- Passage cité
==============================

Les philosophes Grecs lancent la réflexion pour faire le bilan des connaissances. Le champ des certitudes s’amenuise mais la démarche est féconde pour la pensée, les Arts, le rayonnement de la Grèce. Le psychisme est-il une réalité séparée de l’enveloppe matérielle du corps ou bien cette séparation n’est-elle qu’une illusion ? Dans l’antiquité, l’explication de la vie introduit inévitablement l’idée d’âme, ou pour le Bouddhisme conditionnement d’un flot de conscience, et la mort implique résurrection, réincarnation ou transmigration d’entité.

==============================

- Exercice proposé A
D'après le passage cité, qu'implique la mort dans l'Antiquité ?
- Exercice proposé B
Poursuivez le passage cité sur les philosophes grecs et la question de l'âme après sa dernière phrase.
Les données n'ont aucun rôle dans cet exercice.

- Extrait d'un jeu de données
==============================

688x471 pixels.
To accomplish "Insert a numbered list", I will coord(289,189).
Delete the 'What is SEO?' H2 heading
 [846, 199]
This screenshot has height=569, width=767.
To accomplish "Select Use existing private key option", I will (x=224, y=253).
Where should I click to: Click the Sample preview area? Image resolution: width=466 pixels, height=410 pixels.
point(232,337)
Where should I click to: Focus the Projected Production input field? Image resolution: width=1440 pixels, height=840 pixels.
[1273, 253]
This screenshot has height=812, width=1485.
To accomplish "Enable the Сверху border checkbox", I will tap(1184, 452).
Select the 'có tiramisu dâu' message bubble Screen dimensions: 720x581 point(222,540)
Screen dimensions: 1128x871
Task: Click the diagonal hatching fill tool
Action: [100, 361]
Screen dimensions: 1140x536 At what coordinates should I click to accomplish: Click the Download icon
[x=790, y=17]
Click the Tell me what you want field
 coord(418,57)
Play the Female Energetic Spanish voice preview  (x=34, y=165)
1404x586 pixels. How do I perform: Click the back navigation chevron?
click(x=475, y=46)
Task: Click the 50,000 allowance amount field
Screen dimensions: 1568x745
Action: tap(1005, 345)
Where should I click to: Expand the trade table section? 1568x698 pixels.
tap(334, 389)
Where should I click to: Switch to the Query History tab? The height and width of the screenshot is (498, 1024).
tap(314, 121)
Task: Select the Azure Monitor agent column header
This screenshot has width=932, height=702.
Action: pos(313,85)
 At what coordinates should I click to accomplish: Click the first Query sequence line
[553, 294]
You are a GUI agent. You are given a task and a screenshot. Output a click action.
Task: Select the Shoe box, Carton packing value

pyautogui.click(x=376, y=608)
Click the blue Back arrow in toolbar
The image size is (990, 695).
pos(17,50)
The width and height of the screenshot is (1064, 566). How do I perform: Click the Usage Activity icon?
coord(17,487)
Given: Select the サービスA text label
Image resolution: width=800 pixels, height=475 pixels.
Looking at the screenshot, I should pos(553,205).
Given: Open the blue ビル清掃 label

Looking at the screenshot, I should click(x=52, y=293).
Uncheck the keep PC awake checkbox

==============================

- Réponse A
Dans l'Antiquité, la mort implique résurrection, réincarnation ou transmigration d'entité.

- Réponse B
Le platonisme établit la confiance de l'homme dans le pouvoir de la pensée, le «mythe» indispensable d'une Vérité éternelle à chercher par-delà les inexactitudes et les imperfections de toute science déjà atteinte (R. Lenoble, Hist. de l'idée de nature, 1969, p.70). Le courage est une qualité du caractère valorisée par les sociétés jusqu’à la fin de l’ère industrielle. Les croyances sont déterminantes du courage des individus et des peuples. Le mental peut agir sur la force physique, le dynamisme et la résistance à la douleur. Les Grecs se nomment mortels, les religions sanctifieront les martyrs. Le stoïcisme distingue entre ce qui dépend de nous ; nos représentations, nos pensées, notre sensibilité aux sensations ; et ce qui ne dépend pas de nous, ce qui nous arrive de l’extérieur et renvoie à l’idée d’un effort réalisé sur soi, d’une maîtrise des impulsions, même dans la souffrance.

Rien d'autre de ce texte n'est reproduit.